Stable isotope fractionation by Clostridium pasteurianum. 2. Regulation of sulfite reductases by sulfur amino acids and their influence on sulfur isotope fractionation during SO32- and SO42- reduction.

In addition to an assimilatory sulfite reductase, studies of cultures of Clostridium pasteurianum supplemented with methionine, cysteine, and 35SO42- provides evidence for another reductase which is induced by SO32-. This inducible reductase appears to be dissimaltory because of the copious sulfide production arising when the cells are grown on SO32-. Cysteine can repress the assimilatory sulfite reductase but does not affect the inducible reductase. During late logarithmic growth on 1 mM SO42- + 10mM cysteine, depression of the inducible reductase occurred along with increased sulfide production. The presence of 1 mM cysteine and (or) 1 mM cysteine and (or) 1 mM methionine does not affect the inverse sulfur isotope effect for evolved H2S. However, 5 and 10 mM cysteine reduce the maximum delta34S value for released H2S from +40 to 10%. A small conversion of cysteine to H2S by C. pasteurianum occurs, but only in the stationary phase.

The use of stable sulfur isotope labelling to elucidate sulfur metabolism by Clostridium pasteurianum.

An unique isotope labelling experiment was conducted whereby mixtures of sulfate and sulfite of different isotopic compositions were metabolized by Clostridium pasteurianum. The results showed during reduction of 1 mM SO3= plus 1 mM SO4=, essentially all evolved H2S arose from the sulfite whereas in the case of cellular sulfur, 85% was derived from sulfite and the remainder from sulfate.

Morphological modifications of cells of Clostridium pasteurianum caused by growth on sulfite.
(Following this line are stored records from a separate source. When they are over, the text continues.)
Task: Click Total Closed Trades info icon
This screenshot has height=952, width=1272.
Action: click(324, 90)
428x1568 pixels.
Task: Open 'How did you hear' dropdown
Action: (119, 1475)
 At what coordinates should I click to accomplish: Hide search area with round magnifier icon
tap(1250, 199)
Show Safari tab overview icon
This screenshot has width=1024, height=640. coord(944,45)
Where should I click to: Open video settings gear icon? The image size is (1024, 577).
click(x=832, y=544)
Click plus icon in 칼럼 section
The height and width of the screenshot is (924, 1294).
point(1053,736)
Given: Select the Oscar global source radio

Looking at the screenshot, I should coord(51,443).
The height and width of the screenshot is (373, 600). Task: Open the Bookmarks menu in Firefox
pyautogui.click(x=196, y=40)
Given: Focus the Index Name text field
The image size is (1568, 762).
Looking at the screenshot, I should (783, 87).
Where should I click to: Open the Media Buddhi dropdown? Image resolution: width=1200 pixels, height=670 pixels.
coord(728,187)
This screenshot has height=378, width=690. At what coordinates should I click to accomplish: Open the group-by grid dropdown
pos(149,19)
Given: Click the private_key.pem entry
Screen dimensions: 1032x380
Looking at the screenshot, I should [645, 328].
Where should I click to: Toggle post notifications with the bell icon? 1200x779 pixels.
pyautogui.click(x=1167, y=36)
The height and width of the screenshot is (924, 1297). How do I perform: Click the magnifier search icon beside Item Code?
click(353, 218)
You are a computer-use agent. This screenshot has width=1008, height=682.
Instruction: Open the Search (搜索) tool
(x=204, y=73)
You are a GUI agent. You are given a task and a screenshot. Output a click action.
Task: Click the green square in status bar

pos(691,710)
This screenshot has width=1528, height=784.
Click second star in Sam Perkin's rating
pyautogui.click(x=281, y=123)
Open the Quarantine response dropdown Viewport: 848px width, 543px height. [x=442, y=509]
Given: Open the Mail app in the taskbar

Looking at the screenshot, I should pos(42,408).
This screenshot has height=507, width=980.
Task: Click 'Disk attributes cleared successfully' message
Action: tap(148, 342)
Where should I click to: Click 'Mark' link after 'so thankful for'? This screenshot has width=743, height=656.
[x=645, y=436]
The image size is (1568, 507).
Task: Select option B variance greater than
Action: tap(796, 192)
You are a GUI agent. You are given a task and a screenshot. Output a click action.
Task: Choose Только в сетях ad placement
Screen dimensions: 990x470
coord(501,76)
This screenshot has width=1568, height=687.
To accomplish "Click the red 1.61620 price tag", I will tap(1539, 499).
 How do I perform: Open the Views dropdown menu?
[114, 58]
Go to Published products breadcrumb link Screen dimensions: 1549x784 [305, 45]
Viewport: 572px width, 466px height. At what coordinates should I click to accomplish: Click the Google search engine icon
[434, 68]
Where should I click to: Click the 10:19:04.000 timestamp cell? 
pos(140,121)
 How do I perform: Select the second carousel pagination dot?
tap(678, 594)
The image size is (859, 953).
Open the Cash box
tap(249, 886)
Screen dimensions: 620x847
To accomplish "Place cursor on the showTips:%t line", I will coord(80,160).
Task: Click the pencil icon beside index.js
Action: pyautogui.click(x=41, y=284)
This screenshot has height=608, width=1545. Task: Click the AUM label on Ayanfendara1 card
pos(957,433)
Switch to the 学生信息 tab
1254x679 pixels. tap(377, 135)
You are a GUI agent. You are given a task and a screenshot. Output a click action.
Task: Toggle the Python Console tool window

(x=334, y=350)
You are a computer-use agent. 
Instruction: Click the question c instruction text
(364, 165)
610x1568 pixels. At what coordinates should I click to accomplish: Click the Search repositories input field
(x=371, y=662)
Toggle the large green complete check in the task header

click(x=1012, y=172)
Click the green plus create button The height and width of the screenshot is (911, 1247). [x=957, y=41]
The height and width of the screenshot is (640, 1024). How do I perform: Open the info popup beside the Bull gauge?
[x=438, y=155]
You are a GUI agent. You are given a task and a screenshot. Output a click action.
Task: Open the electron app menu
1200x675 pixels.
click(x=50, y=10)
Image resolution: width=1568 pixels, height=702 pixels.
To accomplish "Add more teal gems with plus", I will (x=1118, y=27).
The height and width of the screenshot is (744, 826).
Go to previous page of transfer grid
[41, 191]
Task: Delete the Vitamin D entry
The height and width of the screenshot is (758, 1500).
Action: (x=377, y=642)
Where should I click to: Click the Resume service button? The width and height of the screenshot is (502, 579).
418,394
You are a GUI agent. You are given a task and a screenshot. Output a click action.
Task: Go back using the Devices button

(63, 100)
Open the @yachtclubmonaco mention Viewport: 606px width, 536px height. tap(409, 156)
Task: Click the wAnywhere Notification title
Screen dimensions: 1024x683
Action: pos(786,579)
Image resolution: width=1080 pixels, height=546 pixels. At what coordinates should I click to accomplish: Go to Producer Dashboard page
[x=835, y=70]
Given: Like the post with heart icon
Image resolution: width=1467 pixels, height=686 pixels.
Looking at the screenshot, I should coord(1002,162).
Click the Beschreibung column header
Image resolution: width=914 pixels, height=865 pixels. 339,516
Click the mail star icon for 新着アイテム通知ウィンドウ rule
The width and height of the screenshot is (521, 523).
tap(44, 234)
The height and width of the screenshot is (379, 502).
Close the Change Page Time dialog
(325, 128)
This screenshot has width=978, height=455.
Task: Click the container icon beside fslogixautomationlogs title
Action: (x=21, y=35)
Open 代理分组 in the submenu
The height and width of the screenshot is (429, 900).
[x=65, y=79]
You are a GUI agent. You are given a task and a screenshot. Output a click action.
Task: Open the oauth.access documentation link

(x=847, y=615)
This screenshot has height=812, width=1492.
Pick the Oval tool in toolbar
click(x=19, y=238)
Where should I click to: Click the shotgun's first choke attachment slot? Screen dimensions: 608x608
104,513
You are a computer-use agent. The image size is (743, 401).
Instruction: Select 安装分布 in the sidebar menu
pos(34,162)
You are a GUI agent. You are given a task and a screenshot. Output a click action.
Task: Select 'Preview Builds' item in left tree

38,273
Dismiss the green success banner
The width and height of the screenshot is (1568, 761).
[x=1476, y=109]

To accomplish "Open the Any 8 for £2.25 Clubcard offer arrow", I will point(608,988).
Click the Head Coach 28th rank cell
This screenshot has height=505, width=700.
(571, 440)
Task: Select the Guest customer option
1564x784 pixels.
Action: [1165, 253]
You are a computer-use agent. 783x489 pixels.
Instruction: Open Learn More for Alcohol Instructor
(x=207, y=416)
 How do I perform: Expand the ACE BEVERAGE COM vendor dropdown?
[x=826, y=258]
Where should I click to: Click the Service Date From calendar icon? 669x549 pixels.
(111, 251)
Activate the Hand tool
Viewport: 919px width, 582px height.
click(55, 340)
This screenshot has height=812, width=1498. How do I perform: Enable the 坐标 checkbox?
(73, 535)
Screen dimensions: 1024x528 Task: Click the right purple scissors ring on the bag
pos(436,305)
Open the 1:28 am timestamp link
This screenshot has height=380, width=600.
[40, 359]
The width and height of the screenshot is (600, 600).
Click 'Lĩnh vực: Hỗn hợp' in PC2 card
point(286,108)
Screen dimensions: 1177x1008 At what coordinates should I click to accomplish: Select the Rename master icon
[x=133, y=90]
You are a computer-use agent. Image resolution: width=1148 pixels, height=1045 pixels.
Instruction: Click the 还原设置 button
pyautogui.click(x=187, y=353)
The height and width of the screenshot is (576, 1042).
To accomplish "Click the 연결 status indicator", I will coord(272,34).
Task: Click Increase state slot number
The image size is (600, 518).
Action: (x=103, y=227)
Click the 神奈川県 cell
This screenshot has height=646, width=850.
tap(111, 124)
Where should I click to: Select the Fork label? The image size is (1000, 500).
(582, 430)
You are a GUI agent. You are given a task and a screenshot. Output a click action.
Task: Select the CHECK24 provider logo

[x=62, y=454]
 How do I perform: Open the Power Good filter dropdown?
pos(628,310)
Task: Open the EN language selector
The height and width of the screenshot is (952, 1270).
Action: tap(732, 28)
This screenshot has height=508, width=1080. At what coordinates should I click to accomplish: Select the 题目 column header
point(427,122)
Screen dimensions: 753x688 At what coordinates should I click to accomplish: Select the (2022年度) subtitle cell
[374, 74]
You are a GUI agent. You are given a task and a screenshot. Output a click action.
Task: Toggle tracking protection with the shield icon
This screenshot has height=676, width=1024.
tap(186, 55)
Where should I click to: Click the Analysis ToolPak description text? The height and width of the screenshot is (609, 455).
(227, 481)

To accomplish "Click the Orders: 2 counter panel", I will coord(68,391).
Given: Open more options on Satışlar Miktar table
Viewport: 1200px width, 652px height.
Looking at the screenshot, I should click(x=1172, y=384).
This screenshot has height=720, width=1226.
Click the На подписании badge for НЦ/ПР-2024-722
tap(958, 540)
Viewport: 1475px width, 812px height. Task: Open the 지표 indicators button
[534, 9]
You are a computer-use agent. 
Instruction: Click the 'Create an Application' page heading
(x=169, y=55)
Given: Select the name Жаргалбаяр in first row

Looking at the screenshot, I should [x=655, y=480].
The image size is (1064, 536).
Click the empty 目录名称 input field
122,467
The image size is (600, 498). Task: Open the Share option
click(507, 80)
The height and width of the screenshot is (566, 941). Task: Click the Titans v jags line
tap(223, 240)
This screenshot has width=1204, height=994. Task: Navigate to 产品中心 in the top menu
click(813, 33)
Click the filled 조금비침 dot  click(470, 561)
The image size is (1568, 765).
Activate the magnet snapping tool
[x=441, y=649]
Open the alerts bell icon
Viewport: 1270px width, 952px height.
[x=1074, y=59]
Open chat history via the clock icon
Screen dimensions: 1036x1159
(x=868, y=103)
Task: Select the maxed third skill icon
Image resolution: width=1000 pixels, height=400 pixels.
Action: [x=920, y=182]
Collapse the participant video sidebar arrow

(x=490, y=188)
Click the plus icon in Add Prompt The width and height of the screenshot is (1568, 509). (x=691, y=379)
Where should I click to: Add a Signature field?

The morphology of Clostridium pasteurianum cells grown on 10(-2) M SO32- showed significant alteration in cell shape and the absence of the electron translucent reserve polysaccharide (amylopectin) when compared to sulfate-grown cells. At the lower sulfite concentrations (10(-3) and 10(-4)M SO32-) the cells showed the cytoplasmic changes noted above but the cell shapes were not modified.